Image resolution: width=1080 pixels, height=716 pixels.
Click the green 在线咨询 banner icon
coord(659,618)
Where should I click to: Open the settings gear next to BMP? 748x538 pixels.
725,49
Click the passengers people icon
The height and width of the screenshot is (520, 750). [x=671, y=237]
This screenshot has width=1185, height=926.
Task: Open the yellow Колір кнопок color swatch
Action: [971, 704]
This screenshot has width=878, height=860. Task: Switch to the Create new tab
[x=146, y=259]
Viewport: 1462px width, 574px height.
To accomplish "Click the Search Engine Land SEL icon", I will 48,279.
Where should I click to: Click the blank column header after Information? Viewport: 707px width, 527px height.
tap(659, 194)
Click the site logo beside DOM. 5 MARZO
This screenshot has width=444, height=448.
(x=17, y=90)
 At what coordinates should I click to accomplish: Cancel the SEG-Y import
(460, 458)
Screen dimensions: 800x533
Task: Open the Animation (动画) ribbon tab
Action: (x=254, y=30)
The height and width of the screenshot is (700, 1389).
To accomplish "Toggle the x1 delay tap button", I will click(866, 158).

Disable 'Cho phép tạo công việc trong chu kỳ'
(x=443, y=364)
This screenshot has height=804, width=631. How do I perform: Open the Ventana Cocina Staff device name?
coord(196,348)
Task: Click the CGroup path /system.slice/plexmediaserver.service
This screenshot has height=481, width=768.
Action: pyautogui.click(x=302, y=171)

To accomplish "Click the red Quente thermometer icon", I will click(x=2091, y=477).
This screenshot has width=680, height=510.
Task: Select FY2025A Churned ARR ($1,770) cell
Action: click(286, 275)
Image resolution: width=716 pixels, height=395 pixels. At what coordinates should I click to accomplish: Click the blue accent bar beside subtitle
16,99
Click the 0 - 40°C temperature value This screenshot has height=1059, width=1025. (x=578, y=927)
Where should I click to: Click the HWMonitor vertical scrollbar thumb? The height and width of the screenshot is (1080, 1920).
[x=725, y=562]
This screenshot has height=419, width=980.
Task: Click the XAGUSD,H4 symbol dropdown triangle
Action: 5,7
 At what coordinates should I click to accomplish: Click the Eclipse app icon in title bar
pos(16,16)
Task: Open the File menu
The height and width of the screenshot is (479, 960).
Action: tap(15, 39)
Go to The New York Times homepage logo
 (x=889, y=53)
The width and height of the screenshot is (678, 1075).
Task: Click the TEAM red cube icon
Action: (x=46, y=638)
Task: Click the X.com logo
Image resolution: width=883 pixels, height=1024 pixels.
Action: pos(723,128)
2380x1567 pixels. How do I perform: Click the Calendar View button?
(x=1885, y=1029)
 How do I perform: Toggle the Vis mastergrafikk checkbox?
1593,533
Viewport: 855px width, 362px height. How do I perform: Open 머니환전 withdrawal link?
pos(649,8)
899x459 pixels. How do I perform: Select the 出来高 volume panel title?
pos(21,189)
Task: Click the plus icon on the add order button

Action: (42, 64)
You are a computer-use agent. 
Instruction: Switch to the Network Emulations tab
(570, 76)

* _What you need to do_: Lay out the records above as a numbered list, beginning at the line that contains "This screenshot has height=804, width=631." and stopping after the line that contains "Action: pos(723,128)". Leave out blank lines.

* _Answer to the task_:
1. This screenshot has height=804, width=631. How do I perform: Open the Ventana Cocina Staff device name?
2. coord(196,348)
3. Task: Click the CGroup path /system.slice/plexmediaserver.service
4. This screenshot has height=481, width=768.
5. Action: pyautogui.click(x=302, y=171)
6. To accomplish "Click the red Quente thermometer icon", I will click(x=2091, y=477).
7. This screenshot has width=680, height=510.
8. Task: Select FY2025A Churned ARR ($1,770) cell
9. Action: click(286, 275)
10. Image resolution: width=716 pixels, height=395 pixels. At what coordinates should I click to accomplish: Click the blue accent bar beside subtitle
11. 16,99
12. Click the 0 - 40°C temperature value This screenshot has height=1059, width=1025. (x=578, y=927)
13. Where should I click to: Click the HWMonitor vertical scrollbar thumb? The height and width of the screenshot is (1080, 1920).
14. [x=725, y=562]
15. This screenshot has height=419, width=980.
16. Task: Click the XAGUSD,H4 symbol dropdown triangle
17. Action: 5,7
18.  At what coordinates should I click to accomplish: Click the Eclipse app icon in title bar
19. pos(16,16)
20. Task: Open the File menu
21. The height and width of the screenshot is (479, 960).
22. Action: tap(15, 39)
23. Go to The New York Times homepage logo
24.  (x=889, y=53)
25. The width and height of the screenshot is (678, 1075).
26. Task: Click the TEAM red cube icon
27. Action: (x=46, y=638)
28. Task: Click the X.com logo
29. Image resolution: width=883 pixels, height=1024 pixels.
30. Action: pos(723,128)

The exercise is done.